5.7 Boucle for

Good morning everyone! In this course, we will do an exercise which consists in creating a "for" instruction using numbers ranging from 1 to 1000 inclusive. Add up all the numbers that can be divided with both 3 and also with 5. For the numbers that meet the above conditions. Display the number. In other words that are divisible both by 3 and by 5. Then take a break from the loop, once you have found 5 numbers that meet the conditions. And after being out of the loop, display the sum of the numbers that meet the conditions. So you’re ready? Come on, let’s go! So, we will create two variables and initialize to 0. int count = 0 And int sum = 0. We create a loop, ranging from 1 to 1000, so "for" In parentheses " i = 1" i <= 1000 i++ Now what we want to do, this is to add up all the numbers that can be divided with both 3 and also with 5. After incrementing the variable "count". And then display the numbers we found. First, we will see if the numbers are divisible by 3 and by 5. We will do here, "if" Between parentheses and another parentheses. i % 3 = 0 and in brackets i % 5 =0 Here we check if the number is divisible by 3, then the operator "and" . to also check if the number is divisible by 5 So a reminder the operator "and". Here, is true if both conditions are "true". increment our variable count.
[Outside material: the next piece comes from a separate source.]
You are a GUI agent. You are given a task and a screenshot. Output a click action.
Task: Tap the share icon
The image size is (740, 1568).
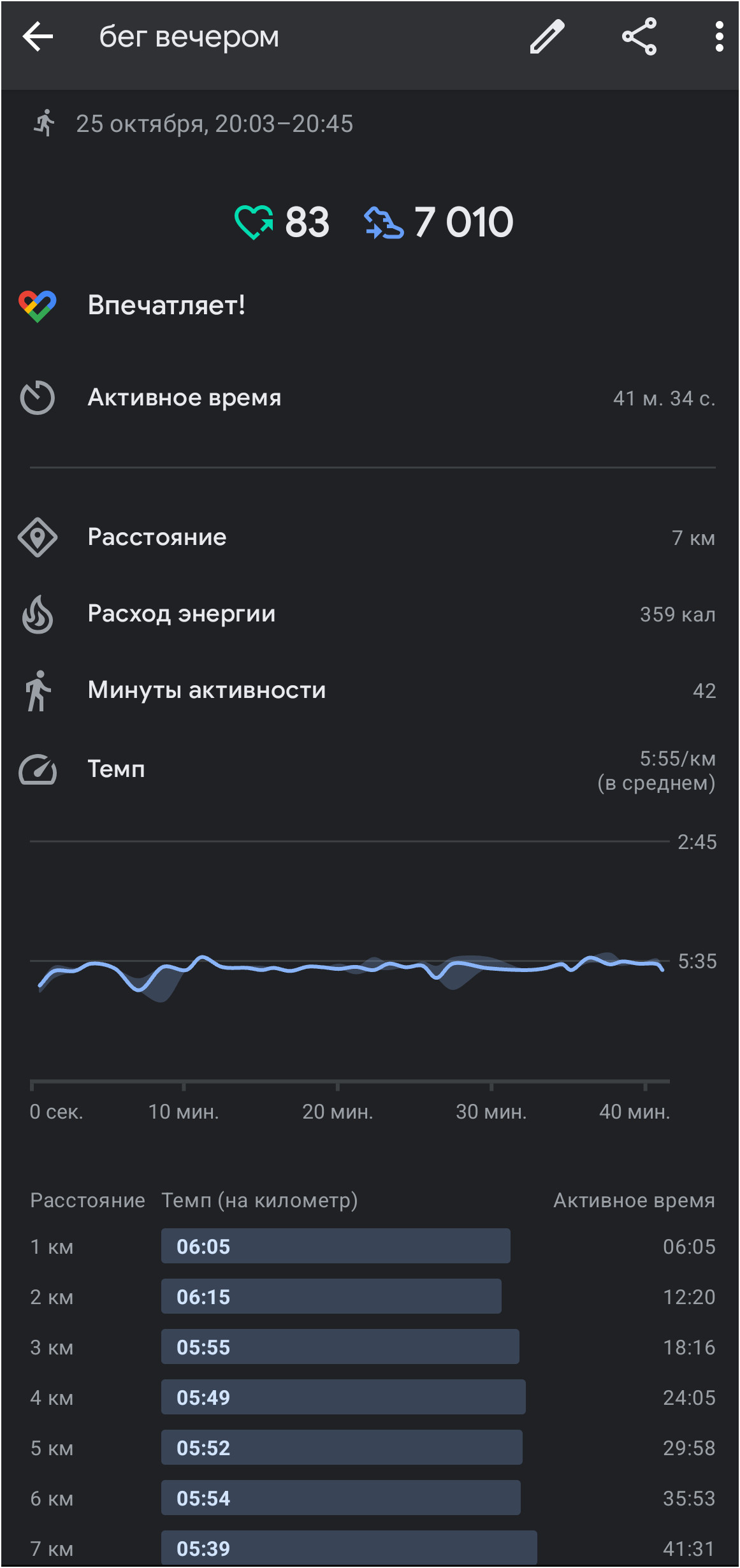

So count ++ and sum += i Which will add the value as we browse And then we display it Number found. is equal more What we want to do now is to do a "if" that will test to see if we have actually found 5 numbers if In parentheses count = 5 break So, if we find 5 we will go out of the loop for After the loop for. We display the sum of the numbers. We will now execute the code. And as we see, we have 5 numbers 15, 30, 45, 60 and 75 which are divisible by 3 and 5. And then we have the sum of these numbers. That was it for this challenge Let’s meet at the next video!